Footprints May Be Oldest in Europe, French Say
By MARLISE SIMONS
PARIS -- In the darkness of an underground cave lined with prehistoric paintings, French scientists believe they have discovered the oldest footprints of humans in Europe.
Embedded in damp clay, the imprints, slightly more than nine inches long, appear to be those of a boy, 8 or 10 years old, who was walking barefoot between 25,000 and 30,000 years ago, prehistorians who have studied the cave said Wednesday.
They said the dates are only hypothetical because there is no precise way to determine when the markings were made in the moist soil. But Michel-André Garcia, one prehistorian who has studied the site, said that the carbon datings in the cave and the context make this "a very strong hypothesis."

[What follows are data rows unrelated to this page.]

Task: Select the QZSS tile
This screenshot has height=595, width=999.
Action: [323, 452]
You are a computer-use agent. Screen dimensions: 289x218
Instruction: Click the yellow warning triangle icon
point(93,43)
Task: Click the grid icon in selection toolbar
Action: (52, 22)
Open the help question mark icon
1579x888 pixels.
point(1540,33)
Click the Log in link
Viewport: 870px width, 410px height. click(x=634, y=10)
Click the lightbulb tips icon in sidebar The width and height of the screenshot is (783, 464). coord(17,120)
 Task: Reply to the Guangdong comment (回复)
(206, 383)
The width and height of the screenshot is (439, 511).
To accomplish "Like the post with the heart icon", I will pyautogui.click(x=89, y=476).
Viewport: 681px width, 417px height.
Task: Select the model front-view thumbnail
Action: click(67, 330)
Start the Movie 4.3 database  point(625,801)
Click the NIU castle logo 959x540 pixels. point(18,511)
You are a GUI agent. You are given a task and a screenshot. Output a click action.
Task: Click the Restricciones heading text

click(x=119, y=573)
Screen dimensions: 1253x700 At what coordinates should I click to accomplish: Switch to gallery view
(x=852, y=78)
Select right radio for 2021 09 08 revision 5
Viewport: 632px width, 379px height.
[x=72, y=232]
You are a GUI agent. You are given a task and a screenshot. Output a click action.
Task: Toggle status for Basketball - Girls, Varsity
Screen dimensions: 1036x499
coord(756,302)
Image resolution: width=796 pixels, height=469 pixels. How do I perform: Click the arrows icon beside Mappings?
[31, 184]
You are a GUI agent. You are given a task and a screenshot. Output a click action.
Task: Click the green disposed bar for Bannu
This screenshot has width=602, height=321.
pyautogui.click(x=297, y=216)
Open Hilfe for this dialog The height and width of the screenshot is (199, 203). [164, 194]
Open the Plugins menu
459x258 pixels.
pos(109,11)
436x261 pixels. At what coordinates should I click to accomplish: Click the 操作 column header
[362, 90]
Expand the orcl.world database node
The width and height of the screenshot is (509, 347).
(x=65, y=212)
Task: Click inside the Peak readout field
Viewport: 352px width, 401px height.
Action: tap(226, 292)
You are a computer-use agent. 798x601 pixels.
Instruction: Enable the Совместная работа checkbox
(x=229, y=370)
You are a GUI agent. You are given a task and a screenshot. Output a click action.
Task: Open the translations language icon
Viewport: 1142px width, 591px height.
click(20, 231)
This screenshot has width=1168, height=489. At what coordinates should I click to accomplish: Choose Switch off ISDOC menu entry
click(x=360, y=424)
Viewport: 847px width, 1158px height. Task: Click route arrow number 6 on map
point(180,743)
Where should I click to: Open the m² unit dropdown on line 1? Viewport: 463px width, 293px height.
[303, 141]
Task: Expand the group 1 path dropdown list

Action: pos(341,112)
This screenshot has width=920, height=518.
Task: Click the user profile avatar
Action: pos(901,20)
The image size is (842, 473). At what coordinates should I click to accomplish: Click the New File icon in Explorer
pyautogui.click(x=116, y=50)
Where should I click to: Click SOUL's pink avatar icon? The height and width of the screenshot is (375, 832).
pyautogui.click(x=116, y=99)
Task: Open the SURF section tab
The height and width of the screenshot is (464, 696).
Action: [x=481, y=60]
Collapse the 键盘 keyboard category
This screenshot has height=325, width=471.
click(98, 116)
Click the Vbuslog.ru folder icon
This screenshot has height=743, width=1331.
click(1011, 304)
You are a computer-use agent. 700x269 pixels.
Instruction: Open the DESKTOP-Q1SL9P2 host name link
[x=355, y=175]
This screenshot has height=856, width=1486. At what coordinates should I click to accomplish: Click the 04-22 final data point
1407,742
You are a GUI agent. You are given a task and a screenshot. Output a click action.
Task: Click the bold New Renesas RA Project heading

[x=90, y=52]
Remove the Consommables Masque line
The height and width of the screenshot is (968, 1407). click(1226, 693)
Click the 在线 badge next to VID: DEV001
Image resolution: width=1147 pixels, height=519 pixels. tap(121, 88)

The four footprints were found in the Ardéche region of southern France, deep inside the Chauvet cave. Its chambers, decorated with extraordinary ice-age paintings, were discovered in 1994.
Formal study of the prehistoric site had been blocked by still-unresolved lawsuits over who owned the land and therefore the rights to the caves underneath.
But archeologists began formally exploring the underground caves a year ago.
They see it as a unique treasure chest because it is the first large cavern from the Paleolithic era to be found undisturbed, its entrance sealed by an ancient landslide. Some of the panels of stone etchings and multicolored paintings have been dated at 30,000 to 32,000 years old, making this the oldest cave art known to science.
Jean Clottes, the prehistorian who heads the team of explorers, said 11 carbon datings have been made from material in the cave, including samples from campfires, torch marks and paintings. They are dated between 23,000 and 32,000 years old.
"We have nothing more recent than that," Clottes said. "So we believe the
footprints belong to that time period, probably to the last passage of humans in the cave some 25,000 years ago." That means, he said, that the footprints are the oldest known in Europe and belong to Cro-Magnon man, the first humans known to paint.
The earliest fossilized human footprints were discovered in South Africa in 1997 in sandstone estimated to be 117,000 years old.
The amateur spelunkers who came upon the French cave in 1994 had already reported seeing footprints of bears and humans. But it was not until last month that scientists examined the footprints.
Garcia, a prehistorian with the National Center for Scientific Research in Paris, who examined the footprints closely, said that they are in an undisturbed far end of the main chamber, under a three-foot-high passage between two caves.
Overhead are several charcoal marks that appear to have been made by a person who rubbed a torch on the stone to make the torch burn brighter.
The torch marks above the footprints were recently estimated to be 26,000 years old through radiocarbon dating. "It's impossible to prove that the marks on the ceiling and on the floor are connected," Garcia said.
He said he thought the imprints belonged to a boy because of their width.
"They are very clear and absolutely like a modern foot." Ancient human
footprints have been found before in other caves in France, but they were held to be more recent.
The two-week exploration in May produced other valuable finds. Clottes said the group had found an eight-inch-long prehistoric spear carved from a mammoth tooth.
The team also found 31 new paintings and engravings in the Chauvet cave, bringing the gallery to 447 images of 14 animal species.
Experts say the paintings here are exceptional because of their age and the skill of their makers and, not least, because they are mostly images of dangerous animals.
Clottes said he believed more discoveries will be made.